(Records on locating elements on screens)
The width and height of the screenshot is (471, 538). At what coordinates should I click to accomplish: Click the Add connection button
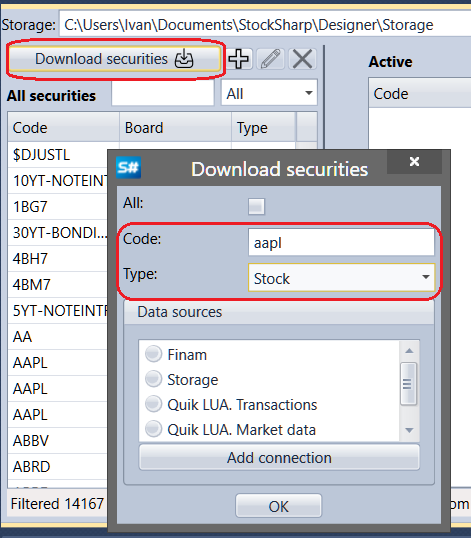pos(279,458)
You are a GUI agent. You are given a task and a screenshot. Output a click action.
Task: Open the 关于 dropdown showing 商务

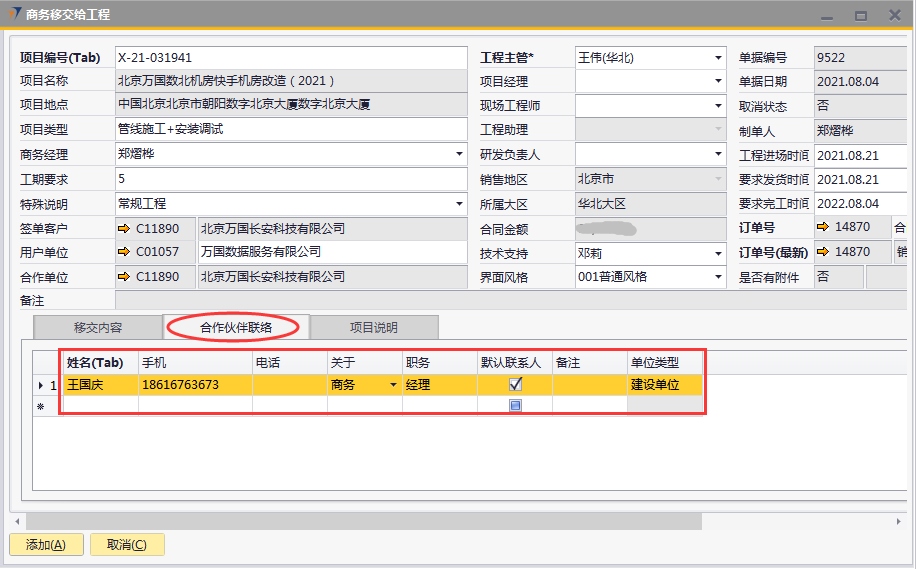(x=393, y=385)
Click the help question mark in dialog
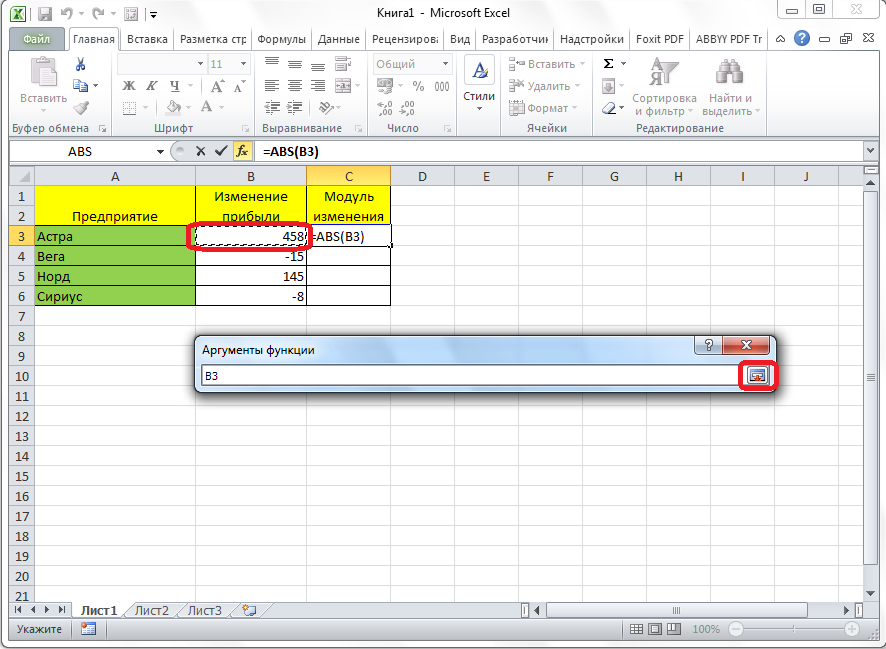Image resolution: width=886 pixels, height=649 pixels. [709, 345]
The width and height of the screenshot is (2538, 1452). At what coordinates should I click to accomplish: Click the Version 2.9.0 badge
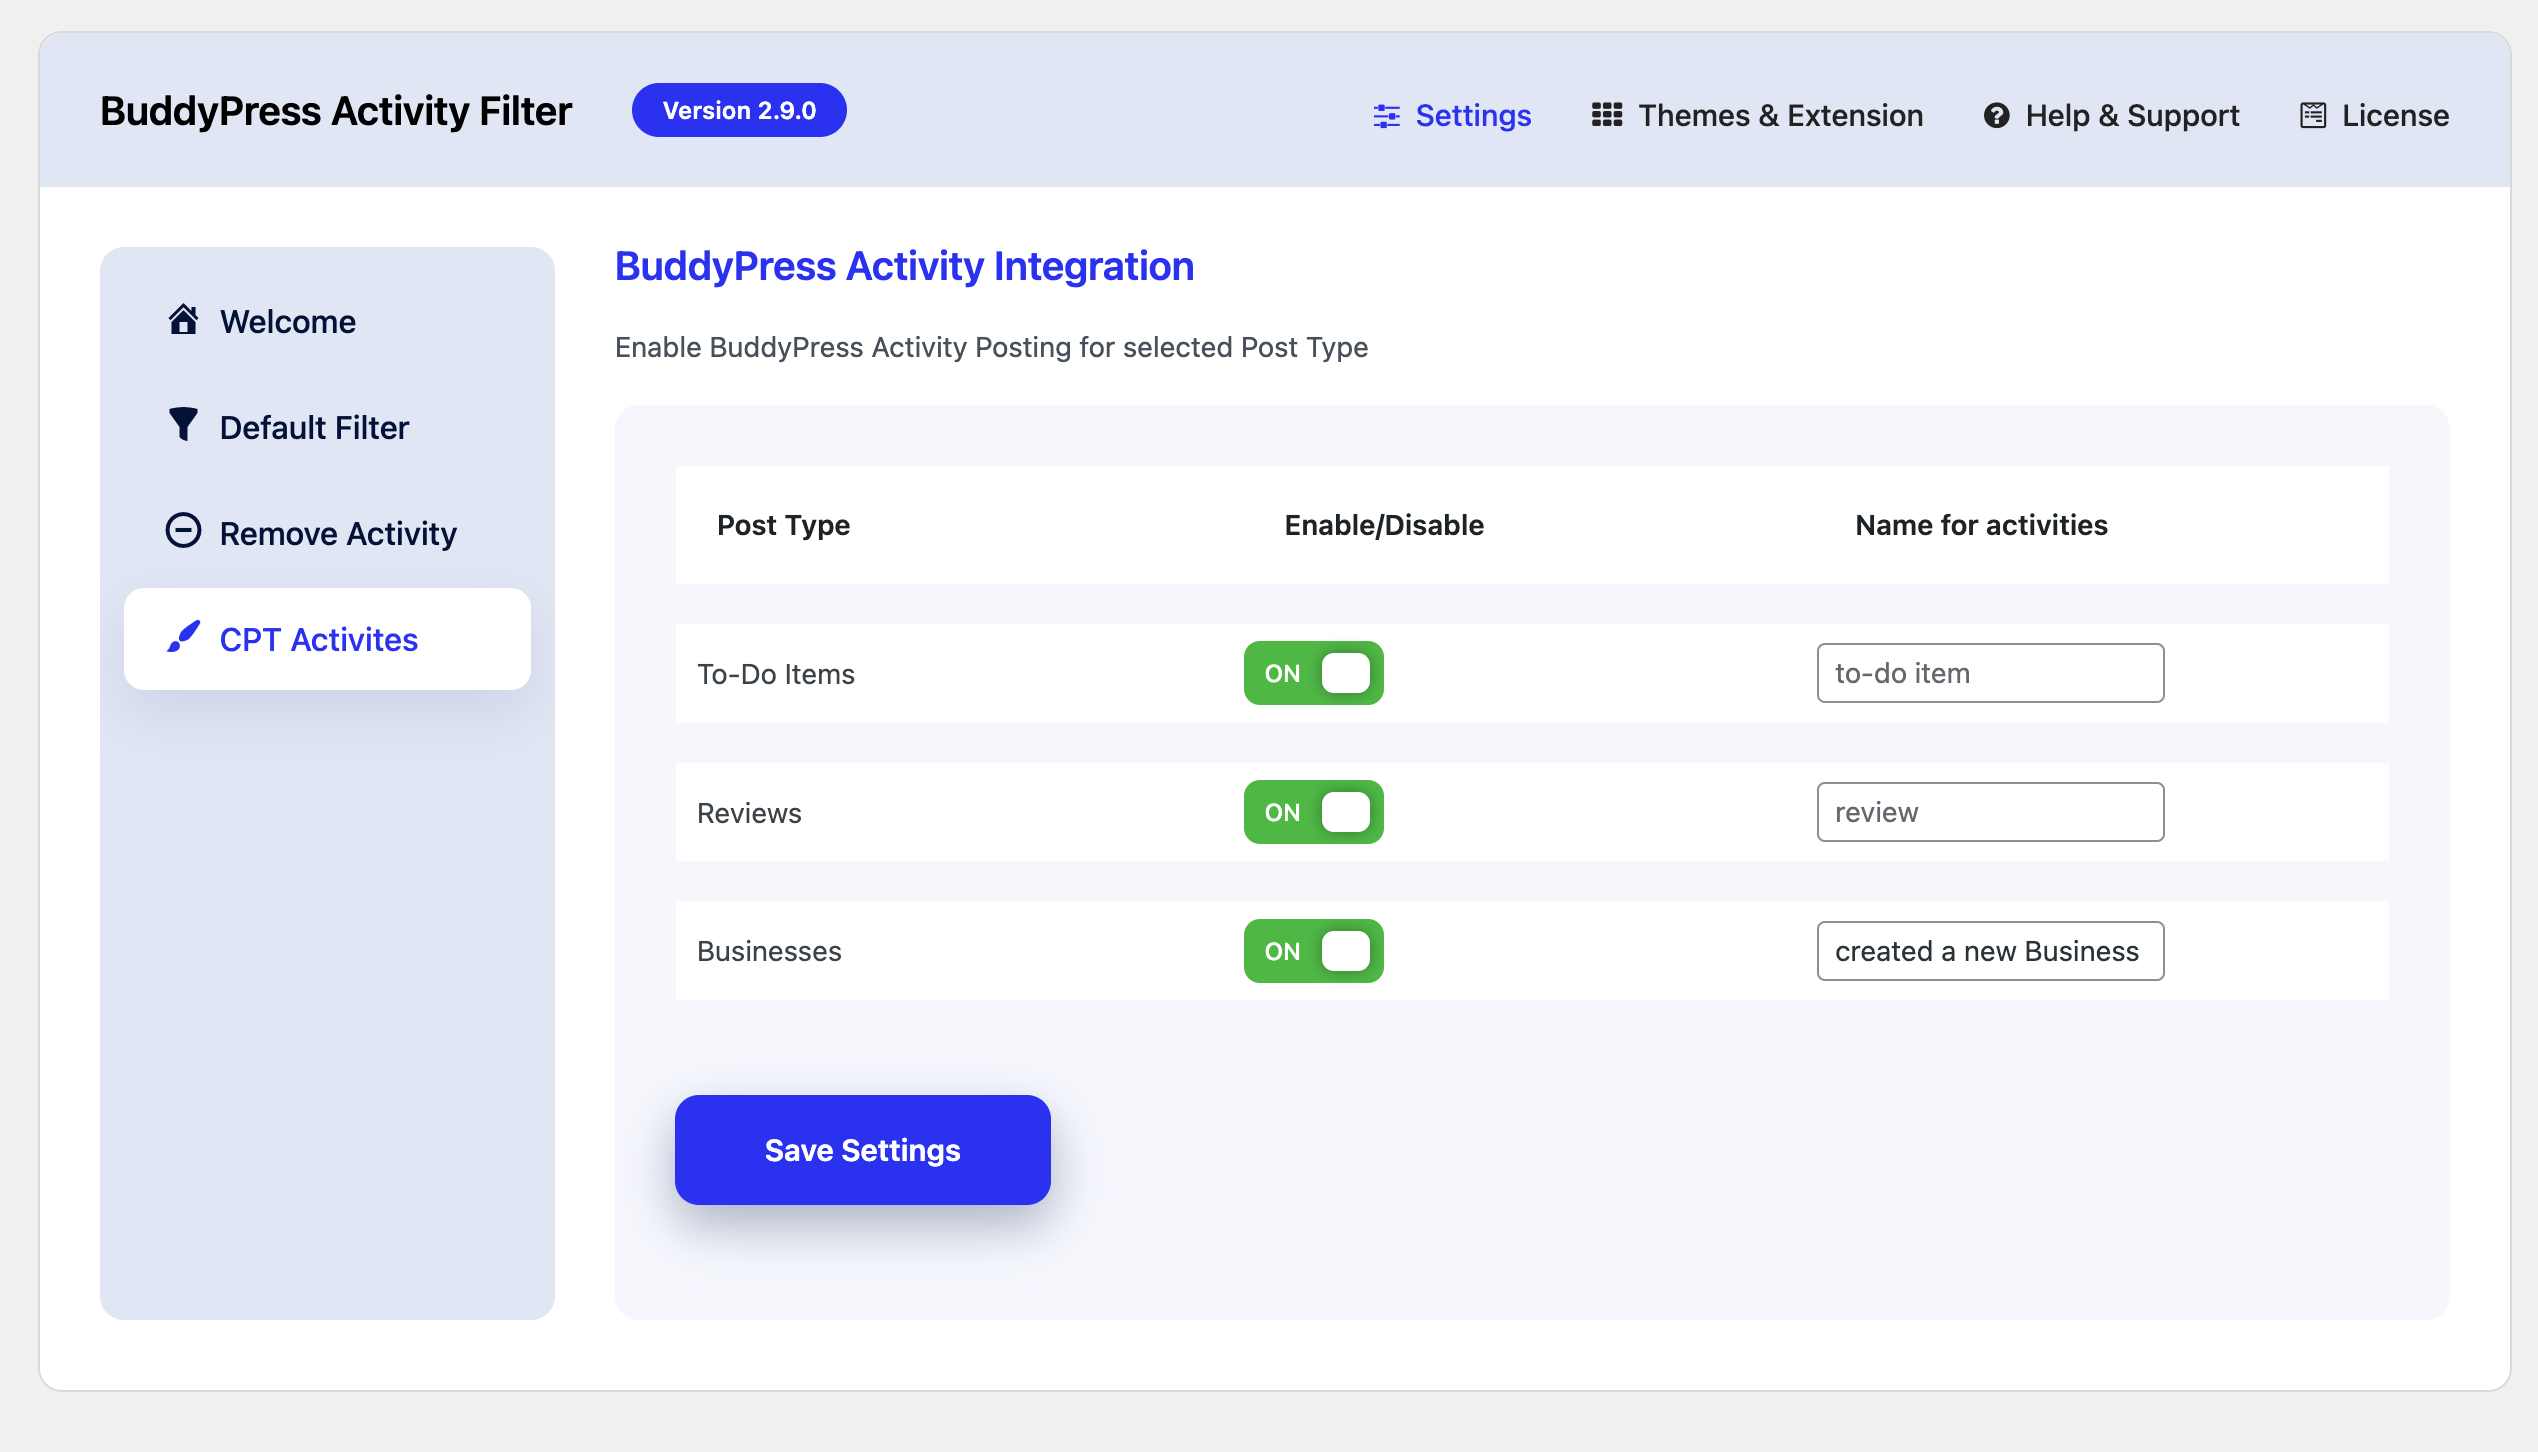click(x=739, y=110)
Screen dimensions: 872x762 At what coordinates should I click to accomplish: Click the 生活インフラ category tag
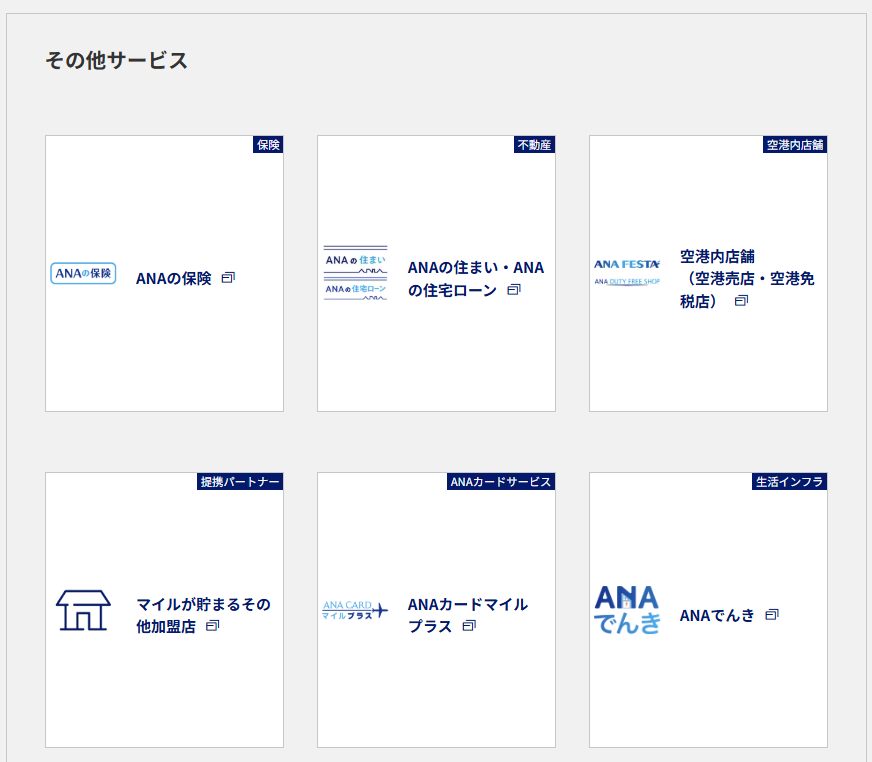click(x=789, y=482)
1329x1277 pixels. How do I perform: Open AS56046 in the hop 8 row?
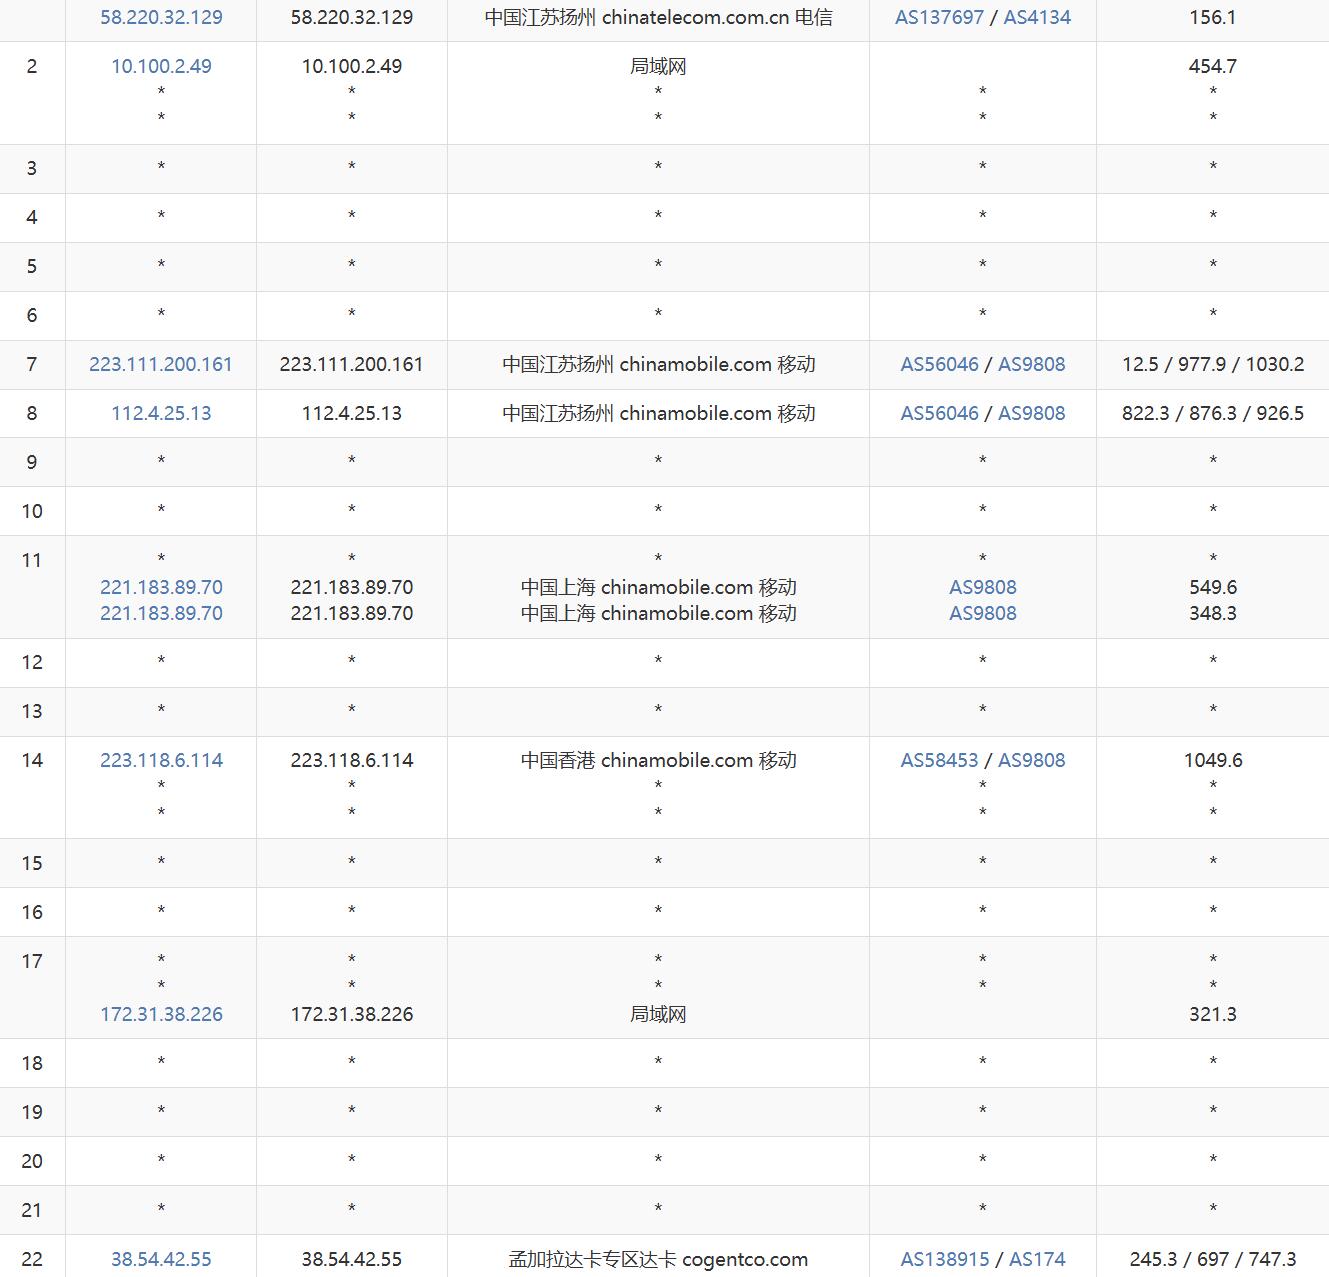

* **WRITTEN PROBLEM**
Output the text of every record above verbatim, leaving out the pictures.

* **OUTPUT BELOW**
The width and height of the screenshot is (471, 538). At what coordinates should I click to accomplish: Click the Add connection button
pos(279,458)
You are a GUI agent. You are given a task and a screenshot. Output a click action.
Task: Open the 关于 dropdown showing 商务

(x=393, y=385)
Click the help question mark in dialog
Image resolution: width=886 pixels, height=649 pixels. [709, 345]
The width and height of the screenshot is (2538, 1452). At what coordinates should I click to accomplish: Click the Version 2.9.0 badge
click(x=739, y=110)
Screen dimensions: 872x762 At what coordinates should I click to accomplish: Click the 生活インフラ category tag
click(x=789, y=482)
1329x1277 pixels. How do I perform: Open AS56046 in the hop 8 row?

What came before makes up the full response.